WARNING? Quito’s mayor thought of sirens last week and said it would take about a month to get them here. I would think Rumiñahui´s authorities are doing likewise, just hope they make it snappy and choose a tone radically different from the ones police, firemen, ambulances, car and home alarms,etc, have. You can’t imagine how nerve wrecking it is to hear one in the middle of the night and try to guess the origin or the cause for it.Thanks anyway for the wishful thinking Angela. There have been some information centers and evacuation drills put up over the weekend but I can’t help but wonder what will happen next Monday when schools start and have 28 of them in red areas in Sangolquí alone. ESPE (military university) nearby too. I’m surrounded !!! But nothing to worry, I have 88.9 FM (Ecos de Rumiñahui) on my car and home radios, they tell me its the “official” station down here. Remains to be seen, or heard in this case. So far a good Gloria Estefan special yesterday afternoon.
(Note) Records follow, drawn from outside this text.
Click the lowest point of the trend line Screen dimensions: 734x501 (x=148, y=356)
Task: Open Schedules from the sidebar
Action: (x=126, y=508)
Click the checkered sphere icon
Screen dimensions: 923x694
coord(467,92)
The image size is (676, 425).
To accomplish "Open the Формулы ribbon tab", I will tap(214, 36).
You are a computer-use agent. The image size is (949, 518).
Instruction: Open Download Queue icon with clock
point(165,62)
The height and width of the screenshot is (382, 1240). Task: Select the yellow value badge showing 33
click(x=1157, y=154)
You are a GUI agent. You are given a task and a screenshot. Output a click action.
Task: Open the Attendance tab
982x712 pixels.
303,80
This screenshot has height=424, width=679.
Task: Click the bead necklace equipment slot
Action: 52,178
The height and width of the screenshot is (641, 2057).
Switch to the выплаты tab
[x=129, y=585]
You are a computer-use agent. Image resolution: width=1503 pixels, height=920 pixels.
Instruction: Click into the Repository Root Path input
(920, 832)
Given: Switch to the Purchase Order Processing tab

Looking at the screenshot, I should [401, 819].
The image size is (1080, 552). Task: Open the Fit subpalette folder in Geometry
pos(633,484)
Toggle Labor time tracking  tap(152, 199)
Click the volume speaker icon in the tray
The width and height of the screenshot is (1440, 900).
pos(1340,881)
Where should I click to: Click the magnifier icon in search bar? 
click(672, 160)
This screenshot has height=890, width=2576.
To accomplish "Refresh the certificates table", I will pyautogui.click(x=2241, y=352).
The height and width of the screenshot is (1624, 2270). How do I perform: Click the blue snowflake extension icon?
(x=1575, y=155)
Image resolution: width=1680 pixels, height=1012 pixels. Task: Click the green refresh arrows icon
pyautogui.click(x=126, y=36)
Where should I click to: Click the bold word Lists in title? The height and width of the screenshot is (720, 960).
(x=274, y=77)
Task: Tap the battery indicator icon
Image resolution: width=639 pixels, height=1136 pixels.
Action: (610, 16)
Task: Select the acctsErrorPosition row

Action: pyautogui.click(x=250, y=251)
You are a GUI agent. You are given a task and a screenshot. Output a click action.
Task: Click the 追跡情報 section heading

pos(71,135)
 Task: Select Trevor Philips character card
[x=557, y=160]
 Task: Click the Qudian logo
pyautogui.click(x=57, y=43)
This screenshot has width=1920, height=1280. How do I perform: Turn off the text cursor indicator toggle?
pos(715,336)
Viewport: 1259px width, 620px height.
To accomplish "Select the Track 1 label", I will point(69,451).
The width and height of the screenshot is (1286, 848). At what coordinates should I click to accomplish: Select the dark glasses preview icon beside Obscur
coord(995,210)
LET IT BE
Although I don’t live in Sangolqui, I do volunteer once a week in the area. I’ve been looking closely at the map to figure out evacuation routes from the neighborhood I visit and there really aren’t any. I understand your concerns. While I was videoing the volcano up above Conocoto there was a man with a satellite radio reporting activity. I asked him what he was doing and he said that he was basically a part of a neighborhood watch and he was reporting activity to the local authorities. That is a positive sign, albeit a small one. It sounds like you have a good understanding of what needs to happen… I hope there are ways for you to contribute your ideas to the local authorities so that you can help rather than just worry. I know that isn’t generally the way things are done here but emergencies can often push the envelope for positive change.
Thanks again for the updates Angela, wish I could get in touch with “the Conocoto man”, he sure has a better view. Dropping by ESPE tomorrow, they are serious people.
If you’re serious about meeting the guy from Conocoto, I recommend heading up to the highway on Simon Bolivar – the rest stop at the gas stations that overlooks Cotopaxi and the surrounding valley was where I met him – late afternoon, early evening, middle of the week. He was carrying a satellite radio. Clear day attracts lots of folks to that spot and I bet he would show up again.
A source tells me that there is also a meeting next week to discuss how to evacuate one of the nursing homes in the area. It isn’t far from where you live and there is concern that there are not enough exit routes that don’t pass lahar zones. You aren’t the only one talking about all of this!
Keep up updated! And I’ll do my best to do the same.
Mari a la distancia recibir esta información es muy gratificante , gracias por haberlo hecho abrazos
Me alegro que la información les ha ayudado!
Thank-you for this informative blog post. The link to view the map on the SGR website doesn’t appear to be working. I even tried clicking on the link in their banner and it didn’t work either.
It looks as if they have been modifying the map. Perhaps when you tried, they were making some of the additions. They have added locations of hospitals, schools, etc. and have made it possible to add and remove features from the map itself. I do know that the site cannot handle a lot of traffic at the same time, so looking at it during off times, like when the volcano is at its quietest or while Ecuador is fast asleep, is probably a good idea. Thanks for letting me know the problem!
Todd, just learned today that the SGR website does not work with Internet Explorer. It is best seen using Google Chrome or Firefox. Hope this helps.
Thank you so much for this well written piece. My family is in Conocoto- they tell me that it is scary and have already started to store clean water and gather supplies. This helped explain a lot since I have not yet been able to actually speak with them. Thank you!
I can understand their concern. The government is trying its best to maintain calm and evacuate only those areas in immediate danger. Conocoto will have some warning as it isn’t directly on the slopes of the Cotopaxi. The warning combined with your family’s preparations means that they should be just fine.